Christie uses a theme for her chapter titles, as she did for many of her novels, in this case the Egyptian agricultural calendar.
The quiet lives of an Egyptian family are disturbed when the father, Imhotep, returns from the north with his new concubine, Nofret, who begins to sow discontent amongst them. Once the deaths begin, fears are aroused of a curse upon the house, but is the killer closer to home?
Recently-widowed Renisenb, the only daughter of the mortuary priest Imhotep, returns to her father's estate after eight years' absence. Besides her father and a considerable staff of servants, the other inmates of the house include her wise grandmother Esa, her quiet elder brother Yahmose and his domineering wife Satipy, her brash second brother Sobek and his slow-witted wife Kait, and her spoiled younger brother Ipy. Though disgusted by the malicious gossip of her late mother's old relation Henet, who disguises her activities by professing constant love and devotion to the family, Renisenb is glad to be home; however, Imhotep's scribe Hori warns Renisenb that there is rottenness somewhere beneath the surface.
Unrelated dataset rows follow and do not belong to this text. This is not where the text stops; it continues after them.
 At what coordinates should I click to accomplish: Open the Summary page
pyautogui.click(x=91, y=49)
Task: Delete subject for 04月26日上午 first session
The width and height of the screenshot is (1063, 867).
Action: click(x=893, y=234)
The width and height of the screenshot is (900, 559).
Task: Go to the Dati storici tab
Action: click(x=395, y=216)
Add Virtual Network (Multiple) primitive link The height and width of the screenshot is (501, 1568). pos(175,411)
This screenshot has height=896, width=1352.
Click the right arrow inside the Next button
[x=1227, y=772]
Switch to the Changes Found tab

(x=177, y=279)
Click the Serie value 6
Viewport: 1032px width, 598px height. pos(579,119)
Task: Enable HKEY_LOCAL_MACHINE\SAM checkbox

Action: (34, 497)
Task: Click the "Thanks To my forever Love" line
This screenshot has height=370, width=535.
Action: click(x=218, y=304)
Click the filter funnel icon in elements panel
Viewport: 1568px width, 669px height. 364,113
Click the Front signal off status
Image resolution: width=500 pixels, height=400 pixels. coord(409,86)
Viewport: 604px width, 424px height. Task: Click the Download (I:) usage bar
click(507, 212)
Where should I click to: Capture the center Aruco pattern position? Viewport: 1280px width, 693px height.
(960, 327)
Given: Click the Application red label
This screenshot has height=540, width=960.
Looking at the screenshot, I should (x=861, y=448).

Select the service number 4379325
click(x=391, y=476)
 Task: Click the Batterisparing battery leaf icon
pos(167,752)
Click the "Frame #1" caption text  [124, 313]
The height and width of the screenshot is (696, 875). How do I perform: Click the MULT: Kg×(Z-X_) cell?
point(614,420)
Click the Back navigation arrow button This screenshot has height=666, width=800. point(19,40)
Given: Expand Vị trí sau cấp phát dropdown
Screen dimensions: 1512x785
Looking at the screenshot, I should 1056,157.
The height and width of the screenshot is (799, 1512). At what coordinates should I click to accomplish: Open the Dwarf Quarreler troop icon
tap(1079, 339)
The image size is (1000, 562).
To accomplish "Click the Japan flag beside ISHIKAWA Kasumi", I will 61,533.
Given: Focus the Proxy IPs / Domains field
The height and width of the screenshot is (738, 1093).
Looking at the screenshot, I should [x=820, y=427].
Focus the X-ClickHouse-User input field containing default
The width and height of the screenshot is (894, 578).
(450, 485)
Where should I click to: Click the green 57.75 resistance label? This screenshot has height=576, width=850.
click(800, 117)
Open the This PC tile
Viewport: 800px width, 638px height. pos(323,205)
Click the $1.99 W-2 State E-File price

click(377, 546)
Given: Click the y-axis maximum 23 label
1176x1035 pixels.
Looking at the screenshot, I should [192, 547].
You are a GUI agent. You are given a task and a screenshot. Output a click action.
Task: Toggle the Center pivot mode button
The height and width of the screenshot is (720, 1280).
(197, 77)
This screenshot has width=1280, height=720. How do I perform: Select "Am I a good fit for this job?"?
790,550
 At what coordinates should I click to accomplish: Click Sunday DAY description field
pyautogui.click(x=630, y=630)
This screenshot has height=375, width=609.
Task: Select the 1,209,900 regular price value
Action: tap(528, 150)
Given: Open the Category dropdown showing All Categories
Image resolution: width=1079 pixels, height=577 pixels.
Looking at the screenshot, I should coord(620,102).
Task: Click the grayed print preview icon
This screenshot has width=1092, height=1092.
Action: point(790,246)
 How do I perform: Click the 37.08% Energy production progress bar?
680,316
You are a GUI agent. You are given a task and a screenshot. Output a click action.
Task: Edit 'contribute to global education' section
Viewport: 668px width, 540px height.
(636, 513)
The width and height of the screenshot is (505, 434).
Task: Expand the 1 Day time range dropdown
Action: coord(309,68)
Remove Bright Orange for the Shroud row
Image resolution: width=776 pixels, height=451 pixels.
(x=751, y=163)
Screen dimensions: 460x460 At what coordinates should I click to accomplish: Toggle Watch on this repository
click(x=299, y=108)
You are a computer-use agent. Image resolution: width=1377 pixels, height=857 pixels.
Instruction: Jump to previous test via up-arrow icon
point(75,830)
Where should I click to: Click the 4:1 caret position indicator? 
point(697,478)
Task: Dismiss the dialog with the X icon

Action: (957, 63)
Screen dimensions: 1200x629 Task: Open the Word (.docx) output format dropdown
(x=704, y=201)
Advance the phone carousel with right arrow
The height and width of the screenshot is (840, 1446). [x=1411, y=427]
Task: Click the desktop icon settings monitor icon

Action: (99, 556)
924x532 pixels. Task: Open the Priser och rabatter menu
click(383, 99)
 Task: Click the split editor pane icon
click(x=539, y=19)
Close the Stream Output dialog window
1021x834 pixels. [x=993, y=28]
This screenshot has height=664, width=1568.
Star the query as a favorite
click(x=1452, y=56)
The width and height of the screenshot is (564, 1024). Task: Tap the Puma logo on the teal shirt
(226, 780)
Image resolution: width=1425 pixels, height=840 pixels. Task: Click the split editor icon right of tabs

Imhotep returns from visiting his northern estate, bringing with him a second scribe Kameni, who begins to fall in love with Renisenb. Imhotep also brings home a new young concubine, Nofret. Esa warns Imhotep that he is making a mistake; soon afterwards, Nofret begins deliberately antagonizing the family and turning Imhotep against them. Renisenb tries to befriend Nofret, but is coldly rebuffed. When Nofret reports to Imhotep that Satipy and Kait have been unkind to her, Imhotep threatens to disown all his sons. Nofret is later found dead, having apparently fallen from a narrow cliff path leading to the tombs.
Satipy begins to act uncharacteristically nervous and submissive. Some time after Nofret's funeral, Renisenb and Hori see Satipy and Yahmose walking on the path to the tombs. Satipy looks back, apparently sees something beyond Yahmose, backs away in terror, and falls from the cliff. Renisenb rushes to Satipy, and hears her utter the word "Nofret" before she dies. The family therefore assumes that Satipy pushed Nofret off the cliff, and that Nofret's ghost has exacted revenge. Later, Yahmose and Sobek are poisoned, the latter fatally. A servant boy claims to have seen a woman, dressed in Nofret's clothes, doing something to the men's wine; the same boy is found dead of a poppy juice overdose the next morning.
Esa confers with Hori and Renisenb, and explains she believes someone in the house instructed the servant boy to lie about seeing Nofret's ghost, then silenced him. Ipy, who has begun to boast that he will take Yahmose and Sobek's place, seems a likely suspect, but he is later found drowned in the lake. Esa gathers the family and accuses Henet of concealing dangerous knowledge; afterwards, in private, Esa and Hori discover they both suspect the same person, but have no proof.
Kameni offers to marry Renisenb and take her away for her safety; her father persuades her to agree, though her affections are torn between Kameni and Hori. Renisenb later learns that Kameni and Nofret had known each other in the North, and that Norfret's bitterness stemmed from her unrequited love for Kameni. The same evening, Renisenb finally gets Henet to admit she hates, rather than loves, the family. Some time later, Esa's unguent is poisoned, and she dies.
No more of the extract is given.